Quoted passage section start

Rapid transit car for the Los Angeles Metro Rail system

The HR4000 is an electric multiple unit rapid transit car being manufactured by CRRC and assembled in Springfield, Massachusetts for the Los Angeles Metro Rail's B and D lines.

The Los Angeles County Metropolitan Transportation Authority (Metro) ordered 64 cars from CRRC in 2017, with options for a further 218 cars. Construction of the trains began in 2021, with the first train entering service only on the D Line on December 20, 2024, due to testing on Section 1 of the D Line Extension.

== History ==
As of 2024, the Breda A650 subway fleet is at least 26 years old, having been built in two batches between 1988 and 1997.' New trains will allow for future replacement of all Breda A650 trains, expanded train service including a four minute train frequency, and extensions of the D Line over three phases.'

Shortly after the groundbreaking of the D Line Extension in 2014, procurement started for new trains to run on the extension. A request for proposals was issued by Metro in June 2016. Two bids were received – CRRC and Hyundai Rotem.

In December 2016, it was recommended that the contract be awarded to CRRC, and the contract was signed in April 2017. CRRC was awarded the contract as they had the lowest price, the "highest technically rated proposal" and a U.S. content of 65%. The contract had a base order of 64 HR4000 cars – 34 cars for Section 1 of the D Line Extension and 30 cars to replace the older Breda A650 trains (cars 501-530) – at a cost of $178 million. The contract also contained options for 218 additional cars at a total cost of $647 million.

Quoted passage section end
Supplied data section start

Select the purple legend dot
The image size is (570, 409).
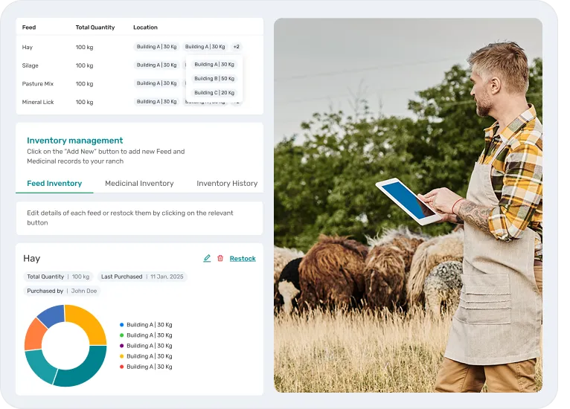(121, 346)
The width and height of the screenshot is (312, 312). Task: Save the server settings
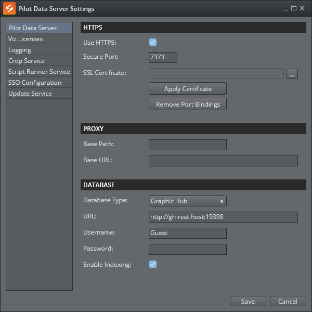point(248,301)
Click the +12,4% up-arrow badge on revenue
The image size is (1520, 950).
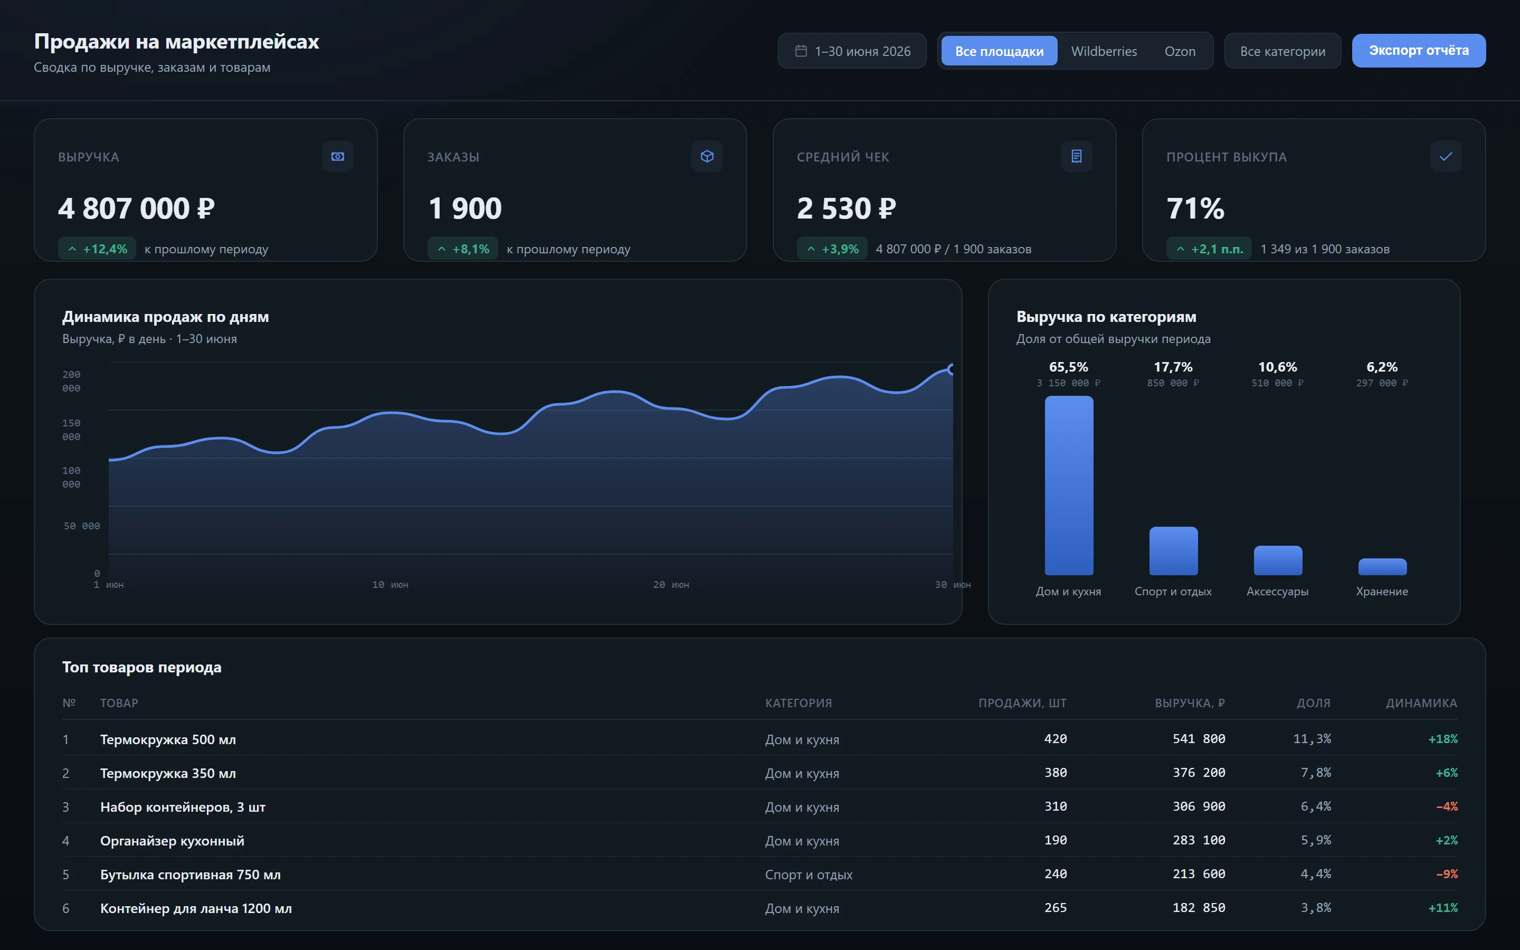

Supplied data section end
Supplied data section start

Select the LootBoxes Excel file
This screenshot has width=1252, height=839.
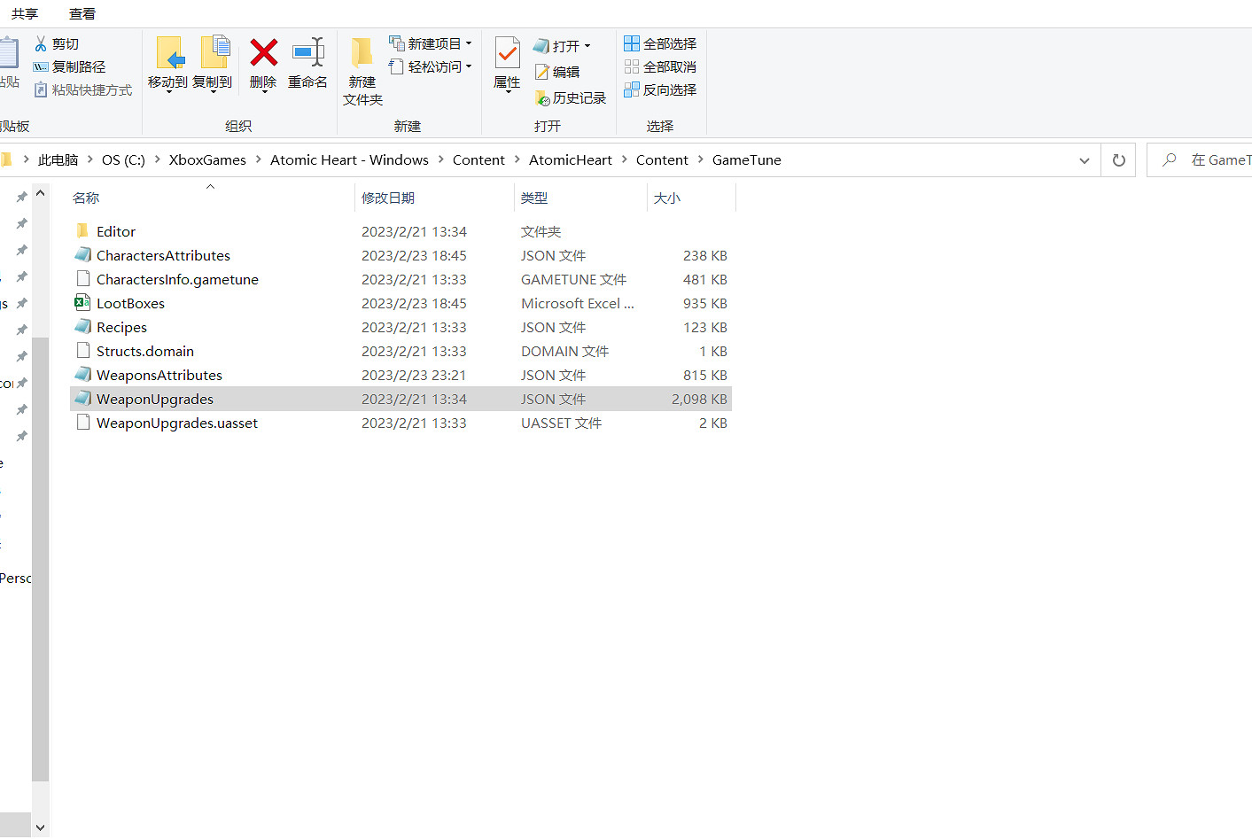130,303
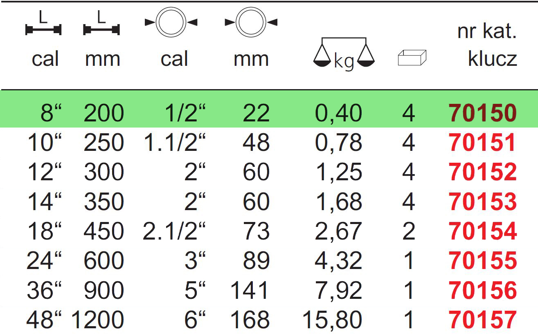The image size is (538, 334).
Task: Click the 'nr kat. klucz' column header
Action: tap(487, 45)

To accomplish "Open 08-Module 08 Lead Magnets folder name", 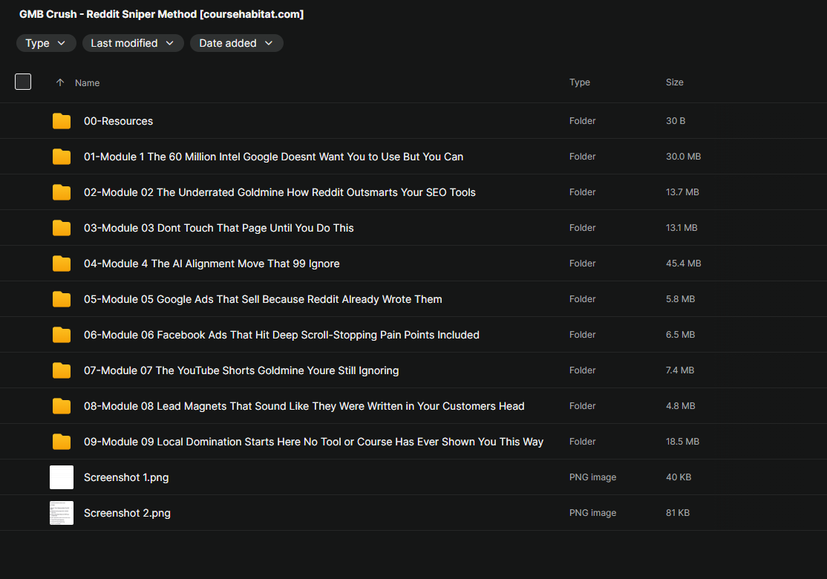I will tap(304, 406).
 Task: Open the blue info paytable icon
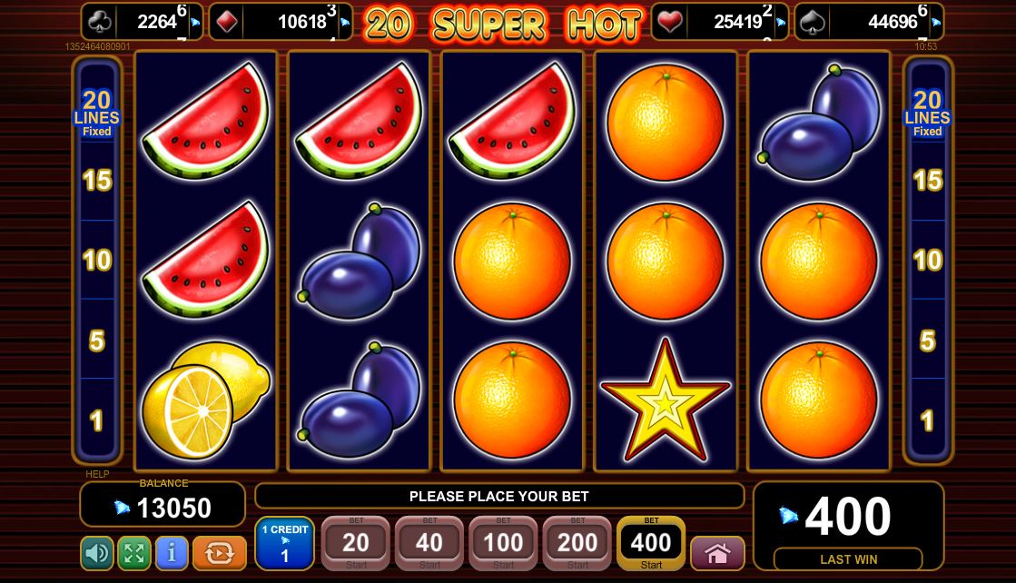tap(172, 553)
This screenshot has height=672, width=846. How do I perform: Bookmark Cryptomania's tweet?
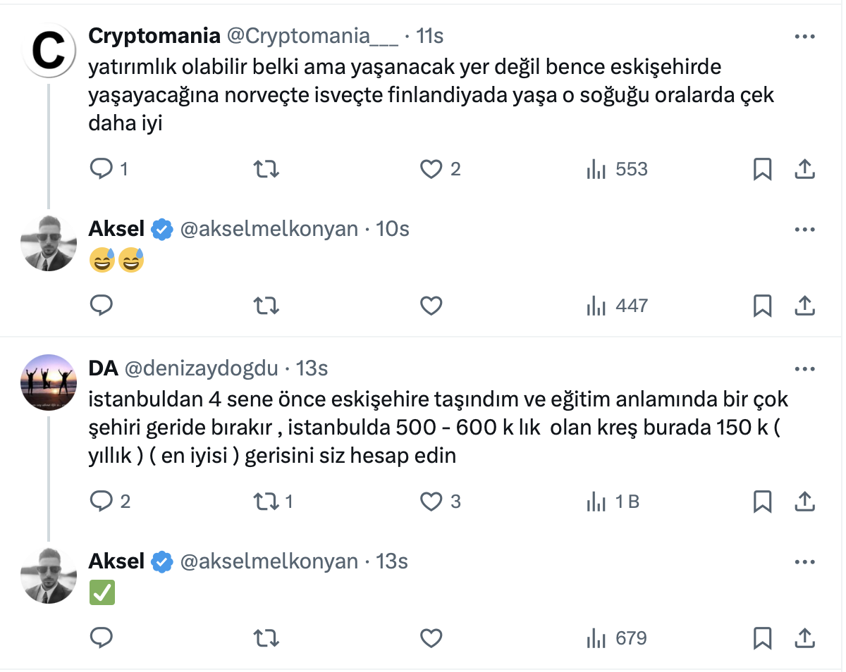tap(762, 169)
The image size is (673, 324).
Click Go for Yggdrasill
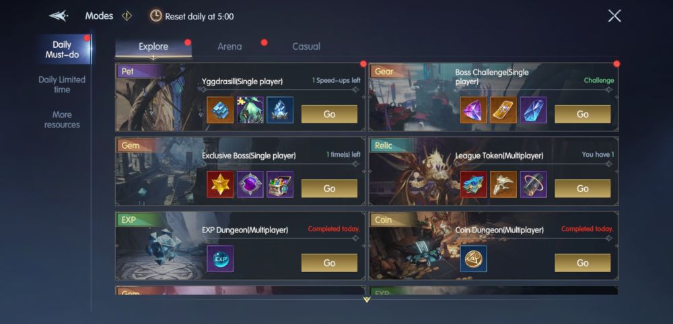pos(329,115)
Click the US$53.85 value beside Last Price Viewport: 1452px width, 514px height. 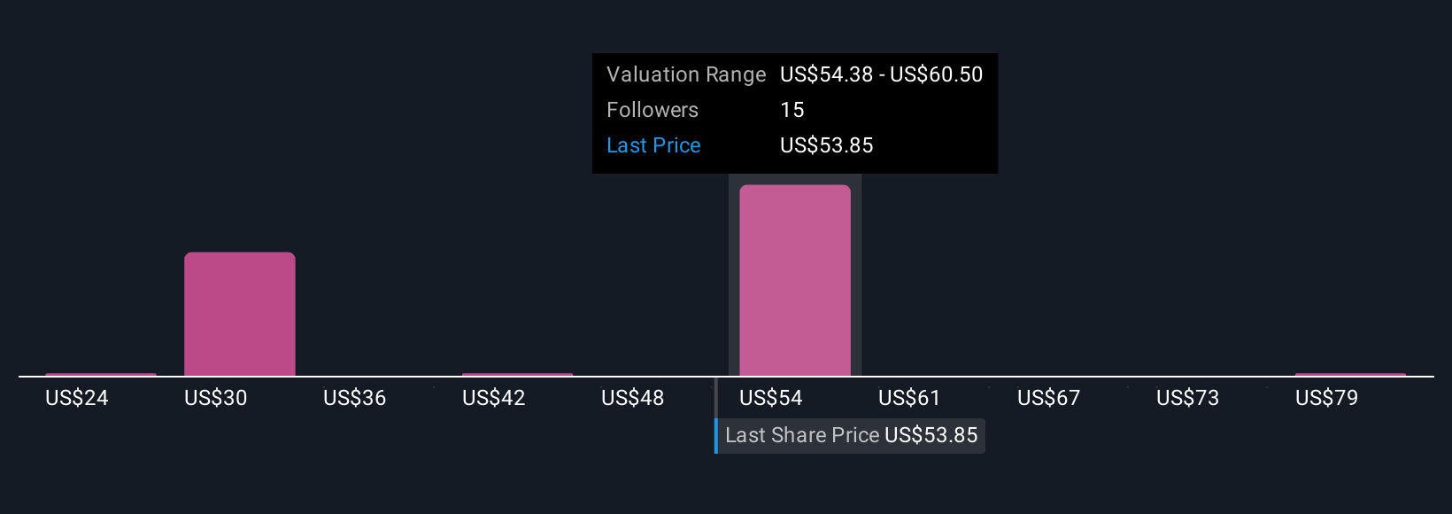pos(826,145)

Supplied data section end

» **What needs to be done**
Please write the next part of the passage about the HR4000 rapid transit car, picking up after its final sentence.

» **Exercise answer**
To accommodate the order for additional subway cars, yard expansion work started in 2019. As of August 2023, yard expansion is scheduled for completion in 2026. HR4000 trains were due to enter service in spring 2020, with contract completion by 2021. However, construction began in 2021 at the CRRC Massachusetts plant in Springfield, Massachusetts, using bodyshells constructed in Changchun, China. Construction was delayed due to supply chain issues as a result of the COVID-19 pandemic, as well as compliance with the Uyghur Forced Labor Prevention Act.

As of May 2023, the first cars were scheduled to be delivered in early August. On July 29, 2023, the first pair of cars (4005 and 4006) were delivered to Division 20, with the cars expected to enter revenue service sometime in 2024. Testing began in December 2023. The trains entered service on December 20th, 2024.

=== Options ===
There were 4 option orders totalling to 218 cars; 112 cars for general service expansion, 20 cars for Section 2 of the D Line Extension, 12 for Section 3 of the D Line Extension, and the remaining 74 to replace the second batch of Breda A650 trains (cars 531-604). Following construction delays, and the passing of the Transit Infrastructure Vehicle Security Act by Congress in 2019 which prevents the use of further federal funding for CRRC, Metro decided not to exercise the options in the CRRC HR4000 contract. In January 2024, Metro ordered 182 HR5000 cars from Hyundai Rotem.

== Design ==
A mockup was completed in 2019 to allow for feedback from Metro. The final design was unveiled in July 2021. The exterior design shows full-color LED destination signs, compared to the green monochrome dot-matrix flip-dot signs used with the A650s. Internally, it features more longitudinal seating than its predecessors to increase capacity (although early renders depicted against such), as well as open gangways between cars, which come in married pairs.